溜息の出るような一文字笠、素晴らしいの一言です。


越中福岡の菅笠


ただ、ひとつ残念な現状がありました。これだけの長い歴史のある越中福岡の菅笠作りであるはずなのに一部の笠の骨にはプラスチックが使われているのです。


これを「嘘」と呼ぶには少し厳しいかも知れません。沢山生産してきた地元にも時代の変化と共に人手不足、材料、コストの問題など自分達と同じように多くの課題がある事が分っているからです。でも、竹骨職人が健在であるならば、竹骨をプラスチックに変える意味があるのだろうか?こうしてコストを下げて生産量を増やたとしても、それが越中福岡の菅笠なのでしょうか?少なくとも地域の誇りでもあるはずの伝統技術が継承されて行くとは思えません。


八重山クバ笠


石垣島で作られている八重山のクバ笠も、自分が一体に何に感激したかと言えば外からは見えない蓬莱竹で作られた竹骨でした。それが同じように先人からの技を引き継いでいると思ってた菅笠に、安易に形だけ真似た大量生産される異素材が使われていることにショックを受けます。

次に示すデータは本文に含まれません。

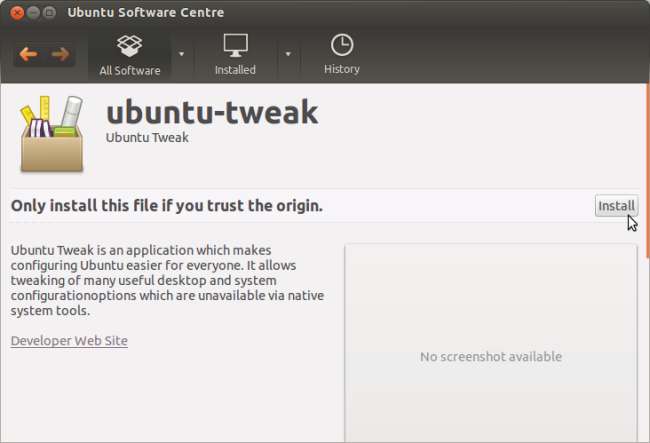Image resolution: width=650 pixels, height=443 pixels.
Task: Open the History view clock icon
Action: [x=342, y=45]
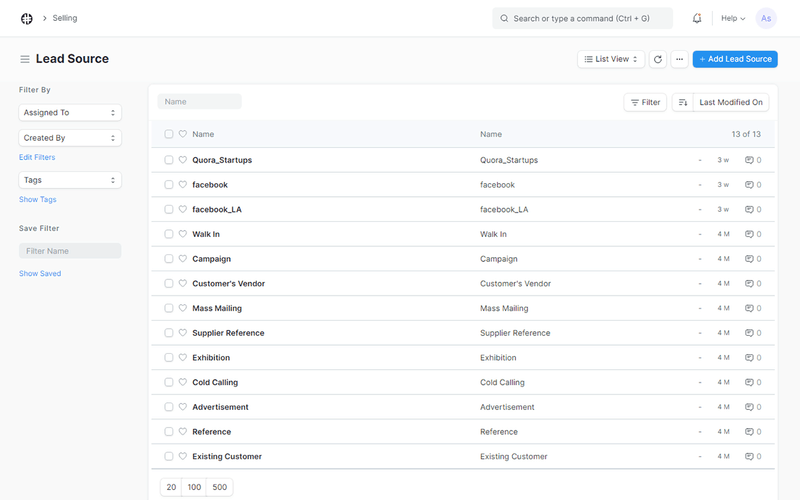Open the Assigned To filter dropdown
800x500 pixels.
click(x=70, y=113)
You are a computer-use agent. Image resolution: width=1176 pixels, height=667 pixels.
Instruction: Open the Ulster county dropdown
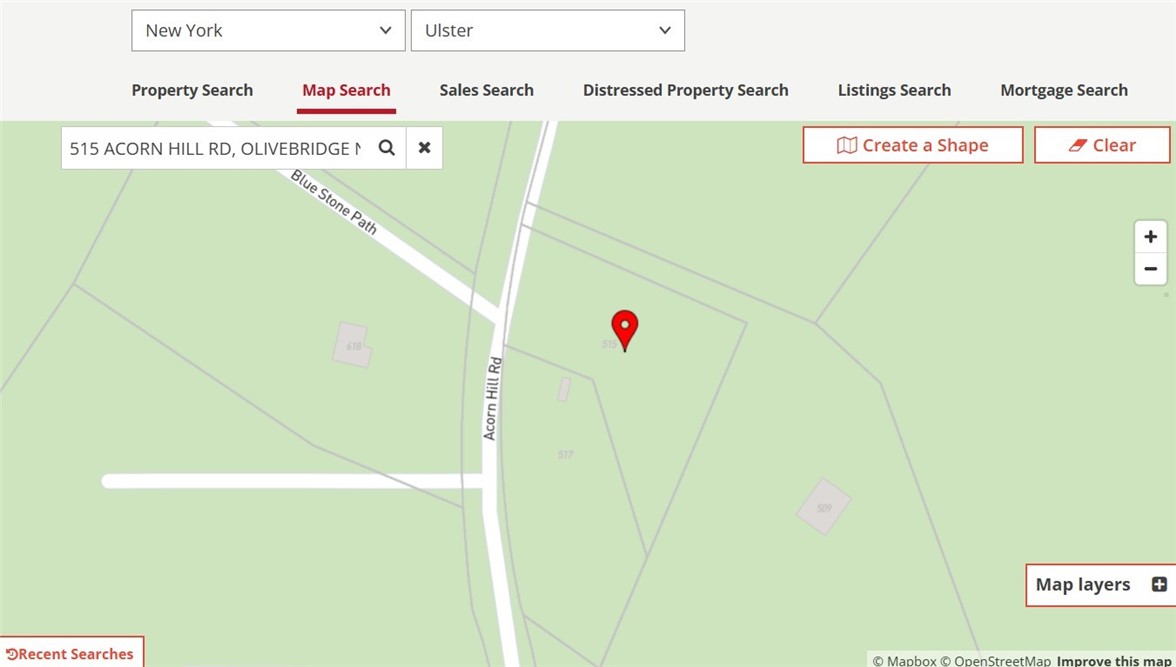548,31
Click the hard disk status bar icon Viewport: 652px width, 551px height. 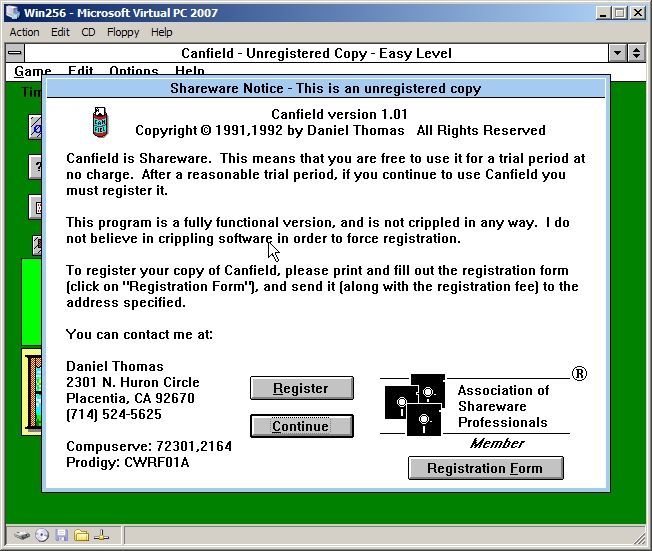tap(22, 535)
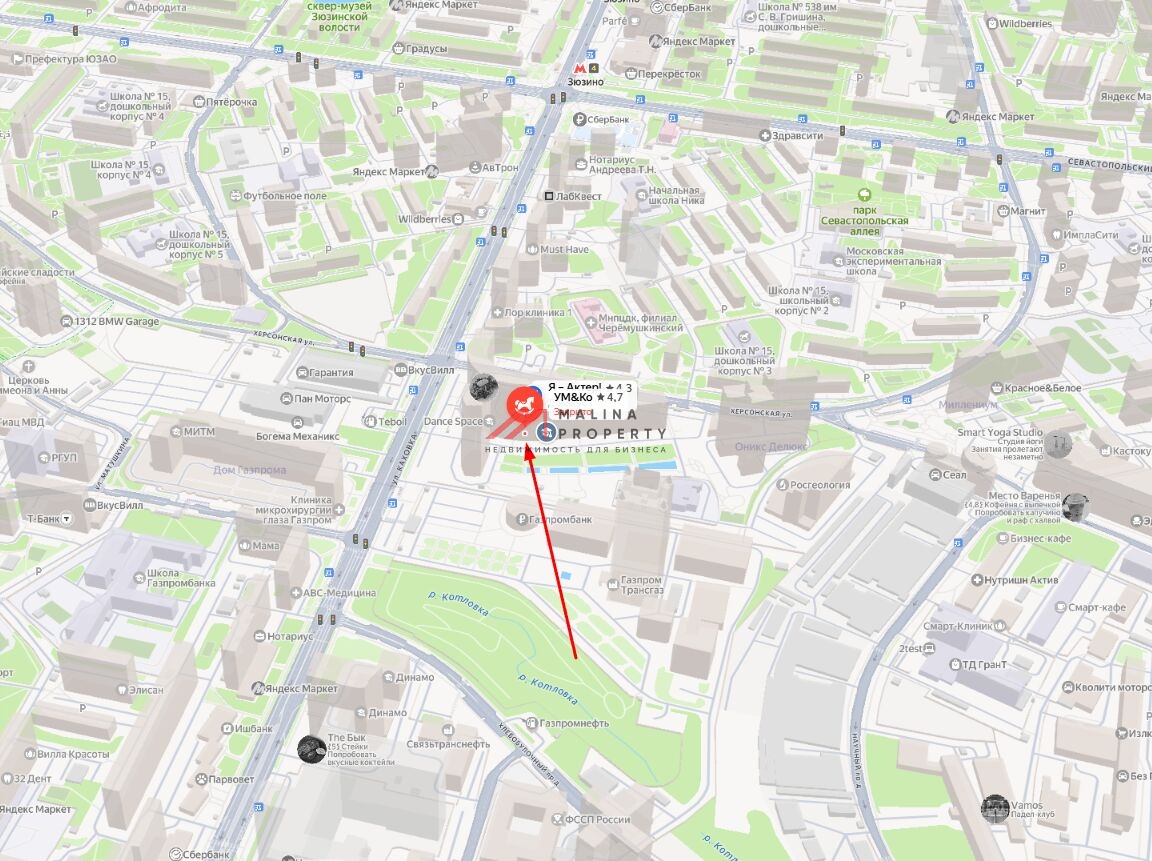Open the УМ&Ко rating label
Viewport: 1152px width, 861px height.
point(588,397)
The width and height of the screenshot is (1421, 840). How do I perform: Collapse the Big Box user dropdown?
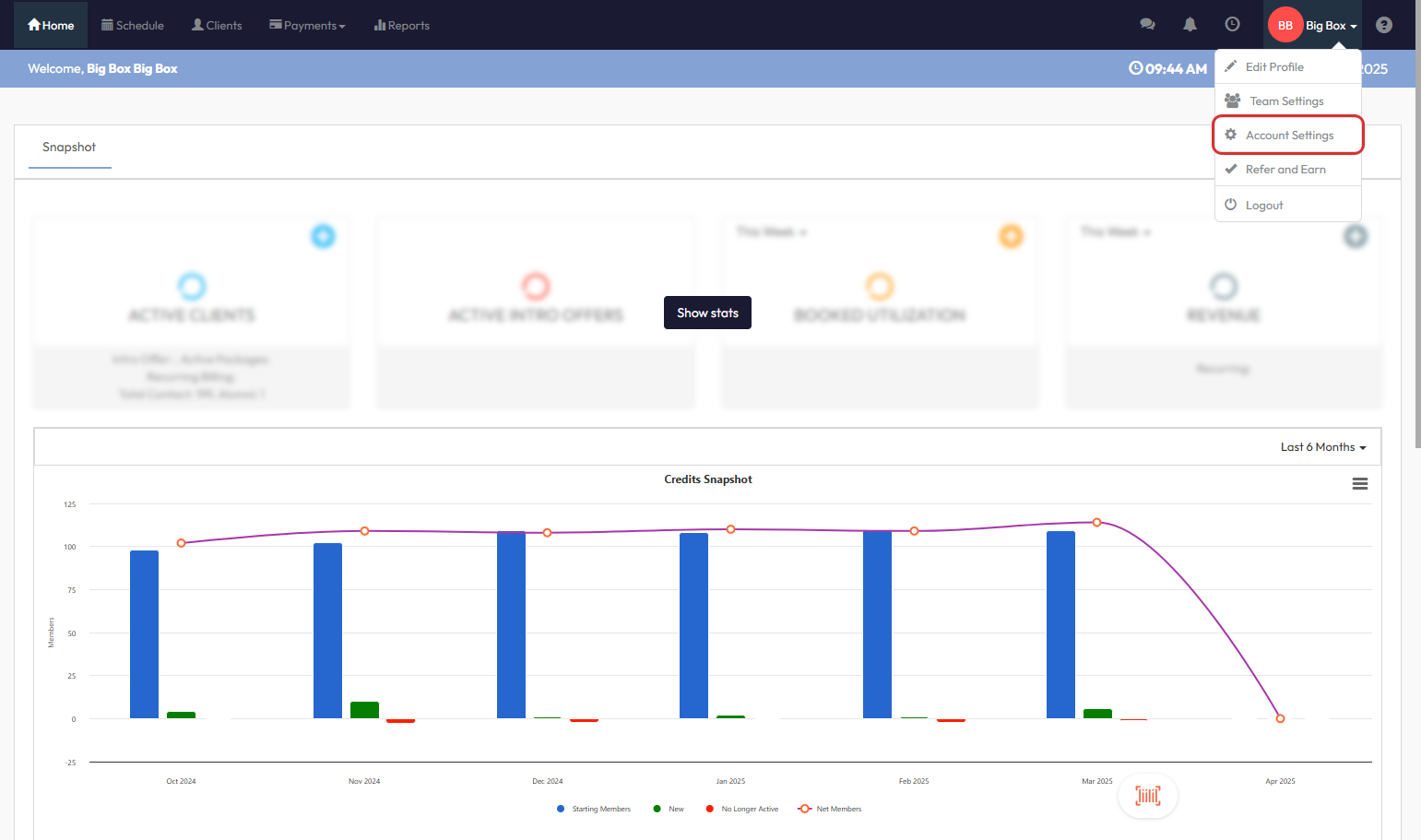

本当に知らないのか?ただ、勉強不足なのか?プラスチックの骨を使わざるを得ない理由があるとすれば、それをしっかり説明する事は産地と扱う側の大きな責任です。自分は菅生産の歴史、職人のひたむきさや、竹骨の美しさに感動しました。そんな菅笠のこれからを、お客様含めて皆で考える契機となるはずです。